> _Goal_:
Below are some records. Copy word for word the lines from the one with "Open the Windows Start menu" up to and including the one with "pyautogui.click(x=467, y=258)".

━━━

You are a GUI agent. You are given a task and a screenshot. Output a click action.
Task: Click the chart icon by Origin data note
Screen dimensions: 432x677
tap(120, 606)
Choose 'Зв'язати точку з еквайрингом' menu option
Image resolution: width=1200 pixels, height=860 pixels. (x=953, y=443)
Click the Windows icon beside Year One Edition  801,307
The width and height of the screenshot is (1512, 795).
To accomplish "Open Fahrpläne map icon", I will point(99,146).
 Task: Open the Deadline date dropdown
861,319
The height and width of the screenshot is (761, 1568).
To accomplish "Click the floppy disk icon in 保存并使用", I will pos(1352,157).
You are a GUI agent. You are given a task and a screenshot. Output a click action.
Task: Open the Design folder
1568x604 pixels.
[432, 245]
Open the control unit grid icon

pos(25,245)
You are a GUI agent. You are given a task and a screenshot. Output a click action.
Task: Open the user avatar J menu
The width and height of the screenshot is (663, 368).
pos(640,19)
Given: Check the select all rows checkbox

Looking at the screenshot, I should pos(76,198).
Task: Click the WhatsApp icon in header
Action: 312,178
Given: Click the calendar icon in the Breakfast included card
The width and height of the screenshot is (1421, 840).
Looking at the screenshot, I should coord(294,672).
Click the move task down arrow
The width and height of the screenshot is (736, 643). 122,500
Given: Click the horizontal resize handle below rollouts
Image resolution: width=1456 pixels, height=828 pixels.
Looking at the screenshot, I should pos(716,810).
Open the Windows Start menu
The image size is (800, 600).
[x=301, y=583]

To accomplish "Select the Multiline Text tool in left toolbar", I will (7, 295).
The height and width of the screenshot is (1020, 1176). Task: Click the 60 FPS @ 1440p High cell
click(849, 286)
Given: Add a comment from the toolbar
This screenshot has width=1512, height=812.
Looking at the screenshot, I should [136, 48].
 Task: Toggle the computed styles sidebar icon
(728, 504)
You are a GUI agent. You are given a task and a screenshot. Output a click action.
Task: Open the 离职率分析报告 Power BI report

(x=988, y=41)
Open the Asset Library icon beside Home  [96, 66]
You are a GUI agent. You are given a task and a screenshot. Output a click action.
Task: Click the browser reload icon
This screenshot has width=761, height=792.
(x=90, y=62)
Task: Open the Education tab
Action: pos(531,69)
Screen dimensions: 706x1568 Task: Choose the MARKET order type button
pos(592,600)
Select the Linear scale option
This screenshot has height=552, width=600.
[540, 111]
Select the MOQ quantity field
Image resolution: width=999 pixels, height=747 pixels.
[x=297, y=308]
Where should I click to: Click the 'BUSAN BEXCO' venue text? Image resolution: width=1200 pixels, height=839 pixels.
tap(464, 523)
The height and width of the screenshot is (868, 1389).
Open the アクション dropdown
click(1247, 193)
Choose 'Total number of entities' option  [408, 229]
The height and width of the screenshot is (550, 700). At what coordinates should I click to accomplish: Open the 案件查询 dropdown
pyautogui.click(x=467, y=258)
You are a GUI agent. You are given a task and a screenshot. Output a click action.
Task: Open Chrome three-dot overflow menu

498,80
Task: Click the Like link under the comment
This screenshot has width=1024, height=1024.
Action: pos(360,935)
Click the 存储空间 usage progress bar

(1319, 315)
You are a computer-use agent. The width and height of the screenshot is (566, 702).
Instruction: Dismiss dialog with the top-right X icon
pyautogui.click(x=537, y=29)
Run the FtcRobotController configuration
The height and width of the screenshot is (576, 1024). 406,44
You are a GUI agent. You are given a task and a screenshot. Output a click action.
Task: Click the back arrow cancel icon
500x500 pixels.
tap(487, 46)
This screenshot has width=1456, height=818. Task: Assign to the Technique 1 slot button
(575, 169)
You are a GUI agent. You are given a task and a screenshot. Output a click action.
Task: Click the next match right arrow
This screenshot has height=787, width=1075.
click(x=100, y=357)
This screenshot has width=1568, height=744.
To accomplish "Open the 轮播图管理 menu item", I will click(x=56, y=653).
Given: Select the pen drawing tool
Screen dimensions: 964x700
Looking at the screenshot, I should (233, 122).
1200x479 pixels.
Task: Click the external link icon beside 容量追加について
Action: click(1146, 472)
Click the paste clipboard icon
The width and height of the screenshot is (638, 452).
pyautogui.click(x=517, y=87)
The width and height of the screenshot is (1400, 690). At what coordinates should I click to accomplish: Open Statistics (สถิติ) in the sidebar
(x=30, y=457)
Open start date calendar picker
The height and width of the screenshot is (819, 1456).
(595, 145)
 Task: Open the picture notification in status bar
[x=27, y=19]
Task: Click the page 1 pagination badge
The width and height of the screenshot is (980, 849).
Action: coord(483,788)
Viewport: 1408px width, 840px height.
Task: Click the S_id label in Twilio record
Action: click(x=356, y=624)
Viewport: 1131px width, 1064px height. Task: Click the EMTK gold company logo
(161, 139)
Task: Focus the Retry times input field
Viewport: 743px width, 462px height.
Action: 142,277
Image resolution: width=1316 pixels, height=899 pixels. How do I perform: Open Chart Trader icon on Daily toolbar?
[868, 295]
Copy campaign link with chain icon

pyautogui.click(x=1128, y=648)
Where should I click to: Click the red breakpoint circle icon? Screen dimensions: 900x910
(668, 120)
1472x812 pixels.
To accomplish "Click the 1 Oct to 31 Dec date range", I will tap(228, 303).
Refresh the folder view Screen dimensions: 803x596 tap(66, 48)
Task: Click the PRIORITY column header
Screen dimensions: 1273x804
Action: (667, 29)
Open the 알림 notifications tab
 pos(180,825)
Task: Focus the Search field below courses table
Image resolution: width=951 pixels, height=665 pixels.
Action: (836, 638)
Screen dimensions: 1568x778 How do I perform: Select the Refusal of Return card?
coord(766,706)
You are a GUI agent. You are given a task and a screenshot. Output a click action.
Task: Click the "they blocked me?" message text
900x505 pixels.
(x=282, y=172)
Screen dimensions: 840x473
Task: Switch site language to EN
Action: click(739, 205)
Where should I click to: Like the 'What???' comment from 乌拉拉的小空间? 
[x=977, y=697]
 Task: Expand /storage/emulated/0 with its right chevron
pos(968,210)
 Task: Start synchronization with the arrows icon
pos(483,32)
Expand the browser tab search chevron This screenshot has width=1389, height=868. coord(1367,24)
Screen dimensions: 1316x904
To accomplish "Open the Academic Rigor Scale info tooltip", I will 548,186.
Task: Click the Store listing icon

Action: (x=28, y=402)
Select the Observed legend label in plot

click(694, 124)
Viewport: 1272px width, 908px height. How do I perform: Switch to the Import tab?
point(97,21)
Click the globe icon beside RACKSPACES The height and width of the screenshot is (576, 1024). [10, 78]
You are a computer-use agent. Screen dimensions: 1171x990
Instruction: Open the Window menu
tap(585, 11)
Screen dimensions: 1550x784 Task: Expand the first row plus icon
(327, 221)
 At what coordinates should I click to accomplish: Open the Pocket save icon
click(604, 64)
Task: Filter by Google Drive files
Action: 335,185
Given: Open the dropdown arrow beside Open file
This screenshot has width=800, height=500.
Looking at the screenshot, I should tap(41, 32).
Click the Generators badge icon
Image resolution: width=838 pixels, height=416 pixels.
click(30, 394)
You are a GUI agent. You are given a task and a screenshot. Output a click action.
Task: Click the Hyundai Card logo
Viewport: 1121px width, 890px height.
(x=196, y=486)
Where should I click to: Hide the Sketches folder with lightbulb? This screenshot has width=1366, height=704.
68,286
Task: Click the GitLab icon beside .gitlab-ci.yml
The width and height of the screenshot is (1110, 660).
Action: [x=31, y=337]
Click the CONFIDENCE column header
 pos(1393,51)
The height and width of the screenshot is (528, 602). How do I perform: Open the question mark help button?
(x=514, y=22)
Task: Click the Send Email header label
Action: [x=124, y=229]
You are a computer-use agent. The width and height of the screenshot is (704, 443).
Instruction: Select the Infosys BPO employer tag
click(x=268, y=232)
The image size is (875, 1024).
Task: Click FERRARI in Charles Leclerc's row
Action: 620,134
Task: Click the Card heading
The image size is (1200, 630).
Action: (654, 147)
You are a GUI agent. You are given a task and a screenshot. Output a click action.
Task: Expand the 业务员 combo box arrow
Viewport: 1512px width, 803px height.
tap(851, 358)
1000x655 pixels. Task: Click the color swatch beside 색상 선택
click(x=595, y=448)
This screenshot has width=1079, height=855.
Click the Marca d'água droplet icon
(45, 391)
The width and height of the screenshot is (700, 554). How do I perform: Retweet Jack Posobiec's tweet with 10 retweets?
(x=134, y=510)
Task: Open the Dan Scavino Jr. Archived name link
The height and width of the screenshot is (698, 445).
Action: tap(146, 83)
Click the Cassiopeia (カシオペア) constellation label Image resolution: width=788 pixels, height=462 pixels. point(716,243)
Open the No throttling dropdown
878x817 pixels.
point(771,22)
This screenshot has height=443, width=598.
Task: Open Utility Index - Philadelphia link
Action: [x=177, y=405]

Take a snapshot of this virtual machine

━━━

> _Response to the task_:
Open the Windows Start menu
The image size is (800, 600).
[x=301, y=583]

To accomplish "Select the Multiline Text tool in left toolbar", I will (7, 295).
The height and width of the screenshot is (1020, 1176). Task: Click the 60 FPS @ 1440p High cell
click(849, 286)
Given: Add a comment from the toolbar
This screenshot has width=1512, height=812.
Looking at the screenshot, I should [136, 48].
 Task: Toggle the computed styles sidebar icon
(728, 504)
You are a GUI agent. You are given a task and a screenshot. Output a click action.
Task: Open the 离职率分析报告 Power BI report

(x=988, y=41)
Open the Asset Library icon beside Home  [96, 66]
You are a GUI agent. You are given a task and a screenshot. Output a click action.
Task: Click the browser reload icon
This screenshot has width=761, height=792.
(x=90, y=62)
Task: Open the Education tab
Action: pos(531,69)
Screen dimensions: 706x1568 Task: Choose the MARKET order type button
pos(592,600)
Select the Linear scale option
This screenshot has height=552, width=600.
[540, 111]
Select the MOQ quantity field
Image resolution: width=999 pixels, height=747 pixels.
[x=297, y=308]
Where should I click to: Click the 'BUSAN BEXCO' venue text? Image resolution: width=1200 pixels, height=839 pixels.
tap(464, 523)
The height and width of the screenshot is (868, 1389).
Open the アクション dropdown
click(1247, 193)
Choose 'Total number of entities' option  [408, 229]
The height and width of the screenshot is (550, 700). At what coordinates should I click to accomplish: Open the 案件查询 dropdown
pyautogui.click(x=467, y=258)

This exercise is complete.